Chromium supports per-site-instance sandboxing via isolatedProcess and seccomp-bpf. The WebView has early support for sandboxing via a single isolatedProcess renderer for each app using it. It isn’t yet enabled in stock Android, but CopperheadOS force enables it. The sandboxed processes aren’t tied to the architecture of the app, so on CopperheadOS they are set to always run as 64-bit unlike vanilla Chromium where they will always be 32-bit. Once enabling multiple renderer processes is stable, CopperheadOS will enable more of them since the memory cost is acceptable for the niche. It currently results in stability issues due to apparent race conditions.
CopperheadOS also builds Chromium with -fstack-protector-strong rather than -fstack-protector and removes mremap from the system call whitelist since CopperheadOS is currently not using it as an optimization in the system allocator and it’s not used elsewhere. It also temporarily makes use of -fwrapv to prevent optimizations from introducing security issues due to reliance on undefined signed overflow. However, this will be replaced by automatic integer overflow checking via usage of -fsanitize=shift,signed-integer-overflow -fsanitize-trap=shift,signed-integer-overflow once Chromium makes further progress towards eliminating bugs caught by UBSan.

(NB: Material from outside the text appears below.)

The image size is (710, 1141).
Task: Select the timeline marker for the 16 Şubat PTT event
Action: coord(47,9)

Using Chromium or a WebView-based browser has the advantage of reducing attack surface compared to another browser engine, since the Chromium-based WebView is already a baseline Android component. The standalone Chromium also has a far superior sandbox to the one available for the WebView at the moment, although it will continue to catch up.

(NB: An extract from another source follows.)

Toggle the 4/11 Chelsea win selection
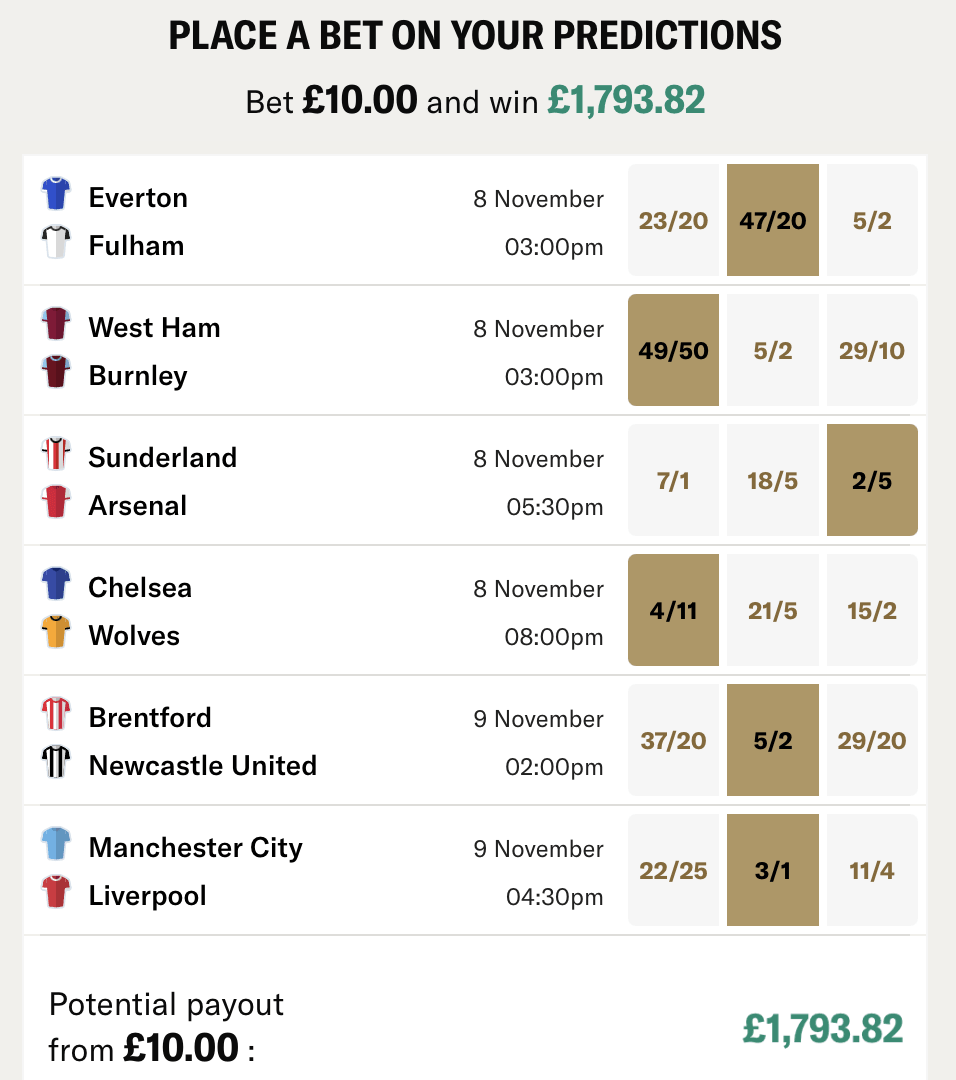956x1080 pixels. pos(673,610)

Chromium’s default settings have been adjusted to be more suited to CopperheadOS. Navigation error correction, contextual search, network prediction, metrics and hyperlink auditing are disabled by default. The welcome page with the opt-out for metrics is omitted since it’s already disabled, as are the 3 forms of promotion of Google’s data reduction proxy. The form autofill feature is also disabled by default until it has a saner implementation less vulnerable to phishing.
Note that while no features have been removed, Chromium for Android depends on Play Services for Google account integration and some other features based on Google services so those features are not available on CopperheadOS.

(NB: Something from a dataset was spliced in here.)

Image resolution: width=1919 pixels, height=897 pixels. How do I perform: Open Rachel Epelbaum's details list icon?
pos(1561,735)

DuckDuckGo has been added as a search engine option and is set as the default. It supports the search suggestion API used by Chromium. A missing feature is search-by-image, which is available with Bing or Google set as the search engine.
Bionic libc improvements
CopperheadOS replaces the system allocator with a port of OpenBSD’s malloc implementation. Various enhancements have been made to the standard OpenBSD allocator, some of which have been upstreamed.
The allocator doesn’t use any inline metadata, so traditional allocator exploitation techniques are not possible. The out-of-line metadata results in full detection of invalid free calls. It is guaranteed to abort for pointers that are not active malloc allocations.
The configuration is made read-only at runtime and the rest of the global state is protected to some extent via randomization and canaries. CopperheadOS has some small extensions to improve the randomization and may do more in the future.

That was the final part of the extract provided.